WORK TO BE COMPLETED:
Search the entries below for the line containing "Instruction: Click the back arrow icon"; from there to the end, return every line exactly and add nothing.

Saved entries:
Start of Block
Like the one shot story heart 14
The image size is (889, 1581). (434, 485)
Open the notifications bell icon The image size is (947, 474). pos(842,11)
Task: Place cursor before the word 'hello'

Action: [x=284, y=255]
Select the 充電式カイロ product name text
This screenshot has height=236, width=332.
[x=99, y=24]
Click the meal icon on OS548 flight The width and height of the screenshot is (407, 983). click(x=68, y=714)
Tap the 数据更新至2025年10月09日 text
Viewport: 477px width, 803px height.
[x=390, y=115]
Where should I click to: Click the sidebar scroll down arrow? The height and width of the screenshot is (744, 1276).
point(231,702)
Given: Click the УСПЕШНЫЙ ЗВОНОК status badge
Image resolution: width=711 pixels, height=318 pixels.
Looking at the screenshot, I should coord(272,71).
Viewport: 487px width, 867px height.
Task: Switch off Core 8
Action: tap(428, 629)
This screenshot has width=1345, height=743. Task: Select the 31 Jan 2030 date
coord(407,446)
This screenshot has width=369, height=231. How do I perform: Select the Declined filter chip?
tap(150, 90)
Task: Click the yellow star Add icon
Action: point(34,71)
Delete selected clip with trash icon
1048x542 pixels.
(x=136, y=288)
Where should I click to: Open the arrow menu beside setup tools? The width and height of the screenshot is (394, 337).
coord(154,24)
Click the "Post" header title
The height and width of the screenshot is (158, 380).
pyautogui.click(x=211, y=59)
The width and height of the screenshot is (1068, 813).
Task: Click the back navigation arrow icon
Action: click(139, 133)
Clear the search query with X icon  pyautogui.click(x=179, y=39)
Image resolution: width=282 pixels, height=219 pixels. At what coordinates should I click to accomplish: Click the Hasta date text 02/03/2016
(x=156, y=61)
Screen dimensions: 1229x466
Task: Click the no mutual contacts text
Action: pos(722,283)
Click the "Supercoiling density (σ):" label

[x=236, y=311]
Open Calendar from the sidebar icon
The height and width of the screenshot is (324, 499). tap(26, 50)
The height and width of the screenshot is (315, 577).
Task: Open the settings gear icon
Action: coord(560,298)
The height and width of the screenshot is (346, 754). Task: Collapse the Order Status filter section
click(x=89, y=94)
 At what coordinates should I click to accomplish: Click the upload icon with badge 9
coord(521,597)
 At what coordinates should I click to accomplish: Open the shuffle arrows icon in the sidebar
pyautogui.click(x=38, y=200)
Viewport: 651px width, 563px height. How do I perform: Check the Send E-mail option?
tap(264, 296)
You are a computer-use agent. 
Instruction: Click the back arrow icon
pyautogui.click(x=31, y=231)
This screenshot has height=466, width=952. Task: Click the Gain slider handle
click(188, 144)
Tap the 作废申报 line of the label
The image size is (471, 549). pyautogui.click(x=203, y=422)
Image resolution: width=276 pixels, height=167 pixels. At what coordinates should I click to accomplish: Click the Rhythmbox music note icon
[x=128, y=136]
End of Block
RESULT FOR THIS EXERCISE:
Instruction: Click the back arrow icon
pyautogui.click(x=31, y=231)
This screenshot has height=466, width=952. Task: Click the Gain slider handle
click(188, 144)
Tap the 作废申报 line of the label
The image size is (471, 549). pyautogui.click(x=203, y=422)
Image resolution: width=276 pixels, height=167 pixels. At what coordinates should I click to accomplish: Click the Rhythmbox music note icon
[x=128, y=136]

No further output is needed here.